Exercise requirements:
List every row below that contains the word "dimensions", copying each one in full.

--

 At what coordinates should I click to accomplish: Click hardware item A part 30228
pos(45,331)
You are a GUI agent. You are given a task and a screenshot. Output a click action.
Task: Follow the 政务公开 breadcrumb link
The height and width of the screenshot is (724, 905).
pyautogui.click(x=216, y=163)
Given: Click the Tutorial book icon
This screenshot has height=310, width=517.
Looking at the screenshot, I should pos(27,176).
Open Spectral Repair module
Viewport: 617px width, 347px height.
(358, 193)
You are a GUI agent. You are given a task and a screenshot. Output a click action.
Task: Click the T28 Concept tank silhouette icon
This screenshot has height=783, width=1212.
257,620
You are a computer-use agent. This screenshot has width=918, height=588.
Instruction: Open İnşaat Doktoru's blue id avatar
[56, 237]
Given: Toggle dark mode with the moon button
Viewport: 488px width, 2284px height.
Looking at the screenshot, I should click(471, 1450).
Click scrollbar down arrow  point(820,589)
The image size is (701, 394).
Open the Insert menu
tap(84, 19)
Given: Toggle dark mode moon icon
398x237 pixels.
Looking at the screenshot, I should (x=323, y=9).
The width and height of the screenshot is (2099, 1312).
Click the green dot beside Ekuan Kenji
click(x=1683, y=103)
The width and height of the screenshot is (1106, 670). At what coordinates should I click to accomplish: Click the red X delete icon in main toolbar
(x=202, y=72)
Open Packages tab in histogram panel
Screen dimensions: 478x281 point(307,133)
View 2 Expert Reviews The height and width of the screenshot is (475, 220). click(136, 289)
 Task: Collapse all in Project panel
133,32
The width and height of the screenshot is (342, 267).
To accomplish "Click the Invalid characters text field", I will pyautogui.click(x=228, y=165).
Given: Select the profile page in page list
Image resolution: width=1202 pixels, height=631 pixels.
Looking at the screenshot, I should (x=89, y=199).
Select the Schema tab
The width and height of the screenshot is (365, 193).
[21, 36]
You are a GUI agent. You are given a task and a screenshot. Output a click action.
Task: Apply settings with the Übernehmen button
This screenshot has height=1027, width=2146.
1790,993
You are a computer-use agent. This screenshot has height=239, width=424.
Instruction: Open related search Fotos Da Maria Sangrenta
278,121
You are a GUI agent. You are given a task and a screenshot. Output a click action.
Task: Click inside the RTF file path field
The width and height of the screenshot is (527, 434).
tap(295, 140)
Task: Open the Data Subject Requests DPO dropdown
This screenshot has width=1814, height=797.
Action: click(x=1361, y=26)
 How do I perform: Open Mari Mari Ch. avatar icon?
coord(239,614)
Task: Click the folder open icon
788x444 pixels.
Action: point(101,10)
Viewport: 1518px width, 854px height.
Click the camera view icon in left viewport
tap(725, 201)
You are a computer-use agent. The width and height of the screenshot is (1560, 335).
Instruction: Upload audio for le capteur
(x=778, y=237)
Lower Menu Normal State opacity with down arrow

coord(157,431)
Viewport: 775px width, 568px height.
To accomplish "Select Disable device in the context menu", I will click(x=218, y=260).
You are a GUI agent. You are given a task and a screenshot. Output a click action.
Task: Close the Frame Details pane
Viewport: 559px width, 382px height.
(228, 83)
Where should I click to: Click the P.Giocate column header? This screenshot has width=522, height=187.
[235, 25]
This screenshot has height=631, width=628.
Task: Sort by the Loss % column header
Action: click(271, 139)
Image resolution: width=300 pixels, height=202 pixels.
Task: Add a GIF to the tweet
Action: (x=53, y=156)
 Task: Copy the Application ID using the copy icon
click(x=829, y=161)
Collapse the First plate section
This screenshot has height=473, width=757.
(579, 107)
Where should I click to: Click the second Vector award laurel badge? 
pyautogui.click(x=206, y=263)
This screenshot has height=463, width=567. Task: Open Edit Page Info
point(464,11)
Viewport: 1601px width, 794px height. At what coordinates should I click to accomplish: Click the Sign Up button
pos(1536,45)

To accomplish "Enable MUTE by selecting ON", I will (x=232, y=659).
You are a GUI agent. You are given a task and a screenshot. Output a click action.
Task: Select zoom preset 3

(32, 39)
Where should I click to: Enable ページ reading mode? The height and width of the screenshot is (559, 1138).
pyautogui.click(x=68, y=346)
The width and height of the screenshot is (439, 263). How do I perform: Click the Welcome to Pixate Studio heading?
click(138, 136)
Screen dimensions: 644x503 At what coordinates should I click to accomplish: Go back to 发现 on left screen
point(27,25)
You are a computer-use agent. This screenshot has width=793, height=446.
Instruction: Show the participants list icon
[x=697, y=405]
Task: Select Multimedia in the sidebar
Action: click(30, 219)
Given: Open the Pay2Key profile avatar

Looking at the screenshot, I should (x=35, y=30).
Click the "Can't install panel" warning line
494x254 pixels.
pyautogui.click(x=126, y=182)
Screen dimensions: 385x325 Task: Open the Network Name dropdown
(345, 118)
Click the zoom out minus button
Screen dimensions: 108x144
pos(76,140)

--

Written answer:
Screen dimensions: 478x281 point(307,133)
Screen dimensions: 644x503 At what coordinates should I click to accomplish: Go back to 发现 on left screen
Screen dimensions: 385x325 Task: Open the Network Name dropdown
Screen dimensions: 108x144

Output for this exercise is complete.